- Kevin Seifert, NFL Nation
- 0 Shares
I think we're close to moving on from Thursday's debate on how typical the now-infamous speech of former New Orleans Saints defensive coordinator Gregg Williams is on a relative scale. The initial reaction of many was to suggest Williams was speaking in metaphor and that the general populace would be stunned to know what is routinely said behind the closed doors of NFL locker rooms.
I fully accept that the violence of football starts at the top and is a central factor in the popularity of the game. But it also seems reasonable to make a distinction between accepted violence and inexcusable thuggery, and that's why I was so glad to see Green Bay Packers guard Josh Sitton speak out early Thursday on that issue.
Most every defensive coach encourages violence and intimidation, but it's flat-out apocryphal to suggest they all target individual players for serious and specific injuries as Williams did. That's not how everyone plays the game. But I don't want Sitton to stand as the sole representative of that viewpoint, so let's pass along similar thoughts from a number of other sources.
Via Twitter, former All-Pro defensive end/linebacker Jason Taylor said Williams is "trippin'." He added: "Playing hard and hitting hard is one thing. Going after ACL's and heads......not cool. … Saying someone flinches..ok. Wanting to hit everything moving and intimidate...ok. Calling someone a prima donna..fine ACL and Head... NO!"
Former NFL defensive lineman Seth Payne, who had a 10-year career with the Jacksonville Jaguars and Houston Texans, tweeted: "Guys claiming Gregg Williams' behavior was normal in NFL are out of line. Played for 5 DC's and never heard anything remotely like that. … I'm not saying it didn't happen elsewhere. I'm just saying you can't claim it's business as usual in the NFL."
Meanwhile, speaking on the NFL Network, former Detroit Lions coach Steve Mariucci said he heard portions of Williams' speech on the radio while in the car and "almost drove off the road." Mariucci said he "was shocked and disturbed" and that Williams "obviously crossed the line."

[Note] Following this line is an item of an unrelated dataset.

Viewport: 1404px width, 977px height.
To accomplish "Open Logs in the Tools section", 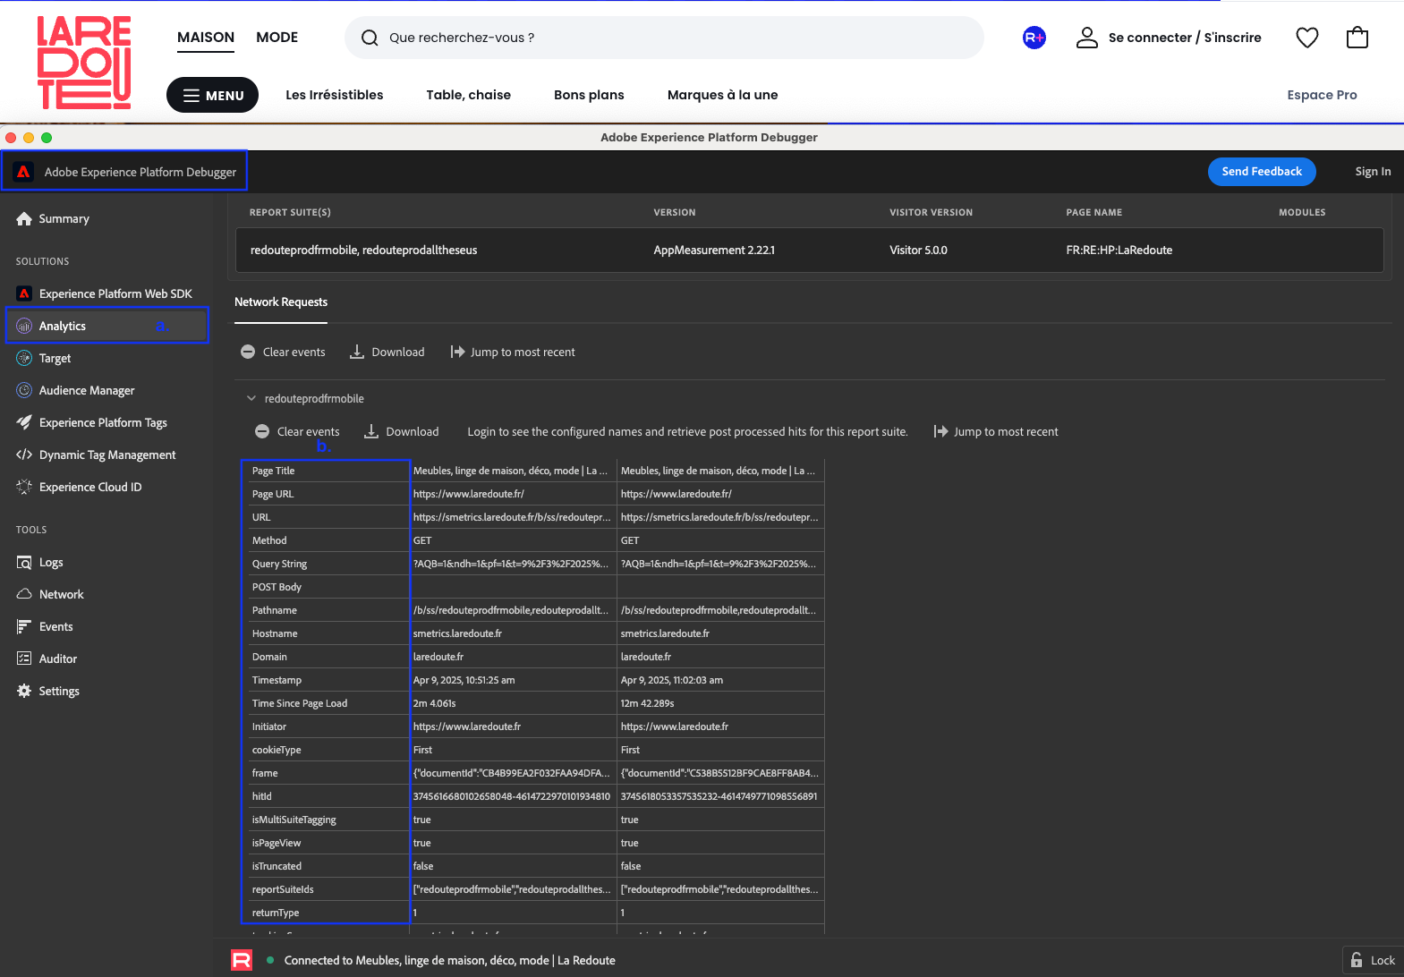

"I've been in this game, man and boy, for better than 40 years," Billick said, "and the back of my hair bristled up a little bit. Because this whole process, people say, everybody does that. Well, no we don't. I've never in my 40 years heard or heard of somebody talking with that specificity, the intent to injure a player. That was shocking to me."
Surely these coaches have an interest in protecting how people view the profession. But let's not get caught up in self interest here.
Look, I realize reasonable people can debate both sides of almost any issue. We can all get along here. I guess I'm just challenging you to avoid assumptions and generalizations based on what might appear to be a consensus view coming from those with better access than you or I to the innermost sanctums of the game. There might be a consensus on the commonality of Williams' aggressive style, but as you can see, there are people with insider credibility who disagree about the normalcy of his methods.